## Listed records
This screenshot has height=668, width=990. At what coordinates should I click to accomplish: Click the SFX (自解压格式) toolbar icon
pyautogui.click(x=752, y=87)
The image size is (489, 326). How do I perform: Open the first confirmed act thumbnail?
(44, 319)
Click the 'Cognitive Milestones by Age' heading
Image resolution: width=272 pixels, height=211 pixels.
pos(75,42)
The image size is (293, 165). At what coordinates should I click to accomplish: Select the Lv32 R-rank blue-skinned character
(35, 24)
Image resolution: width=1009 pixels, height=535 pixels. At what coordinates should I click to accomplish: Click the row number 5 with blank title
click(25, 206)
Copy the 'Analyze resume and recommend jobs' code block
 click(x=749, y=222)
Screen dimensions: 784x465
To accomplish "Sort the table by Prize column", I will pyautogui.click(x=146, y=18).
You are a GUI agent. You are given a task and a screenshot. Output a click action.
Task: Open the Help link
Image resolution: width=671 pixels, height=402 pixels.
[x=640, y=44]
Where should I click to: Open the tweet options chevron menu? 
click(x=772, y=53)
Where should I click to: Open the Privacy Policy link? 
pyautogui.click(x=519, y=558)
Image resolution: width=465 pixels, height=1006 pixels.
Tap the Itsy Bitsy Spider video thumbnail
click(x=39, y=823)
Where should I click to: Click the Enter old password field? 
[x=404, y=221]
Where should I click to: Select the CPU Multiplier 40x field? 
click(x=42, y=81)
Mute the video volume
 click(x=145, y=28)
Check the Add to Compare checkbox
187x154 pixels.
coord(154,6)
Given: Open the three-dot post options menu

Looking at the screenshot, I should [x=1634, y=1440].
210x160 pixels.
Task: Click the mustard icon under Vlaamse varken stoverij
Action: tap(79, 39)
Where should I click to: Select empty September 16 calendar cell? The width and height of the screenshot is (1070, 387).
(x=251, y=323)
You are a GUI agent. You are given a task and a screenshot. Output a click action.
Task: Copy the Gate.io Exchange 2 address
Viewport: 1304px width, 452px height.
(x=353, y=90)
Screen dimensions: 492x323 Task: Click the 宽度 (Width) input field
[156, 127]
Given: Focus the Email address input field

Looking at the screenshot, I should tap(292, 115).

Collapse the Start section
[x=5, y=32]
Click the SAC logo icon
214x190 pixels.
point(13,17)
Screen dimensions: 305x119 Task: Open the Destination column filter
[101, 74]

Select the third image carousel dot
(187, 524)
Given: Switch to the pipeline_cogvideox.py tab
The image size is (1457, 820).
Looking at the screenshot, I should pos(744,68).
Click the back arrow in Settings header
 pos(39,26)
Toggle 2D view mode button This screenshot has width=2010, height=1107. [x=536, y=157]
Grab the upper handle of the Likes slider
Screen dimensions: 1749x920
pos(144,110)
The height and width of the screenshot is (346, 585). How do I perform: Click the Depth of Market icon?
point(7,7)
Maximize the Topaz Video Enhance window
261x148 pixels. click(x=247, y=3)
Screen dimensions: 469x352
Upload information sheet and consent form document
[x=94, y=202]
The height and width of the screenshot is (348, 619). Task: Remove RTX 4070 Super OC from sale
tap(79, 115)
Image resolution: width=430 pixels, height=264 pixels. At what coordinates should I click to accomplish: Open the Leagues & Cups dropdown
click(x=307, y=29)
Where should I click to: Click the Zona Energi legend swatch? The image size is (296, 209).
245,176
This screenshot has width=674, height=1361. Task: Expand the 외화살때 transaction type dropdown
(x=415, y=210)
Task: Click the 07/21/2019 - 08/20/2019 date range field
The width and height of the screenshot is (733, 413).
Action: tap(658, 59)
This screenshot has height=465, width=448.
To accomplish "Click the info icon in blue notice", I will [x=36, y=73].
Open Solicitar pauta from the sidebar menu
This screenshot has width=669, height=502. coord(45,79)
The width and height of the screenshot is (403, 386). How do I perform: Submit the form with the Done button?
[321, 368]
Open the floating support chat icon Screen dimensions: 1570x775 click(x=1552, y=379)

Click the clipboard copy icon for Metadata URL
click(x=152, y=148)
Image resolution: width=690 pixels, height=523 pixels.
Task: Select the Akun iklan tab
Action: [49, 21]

## Exercise prompt
Repeat the data verbatim from the line containing "Where should I click to: Select the" through the line containing "Action: tap(79, 39)", including both of those lines.

## Response to the task
Where should I click to: Select the CPU Multiplier 40x field? 
click(x=42, y=81)
Mute the video volume
 click(x=145, y=28)
Check the Add to Compare checkbox
187x154 pixels.
coord(154,6)
Given: Open the three-dot post options menu

Looking at the screenshot, I should [x=1634, y=1440].
210x160 pixels.
Task: Click the mustard icon under Vlaamse varken stoverij
Action: tap(79, 39)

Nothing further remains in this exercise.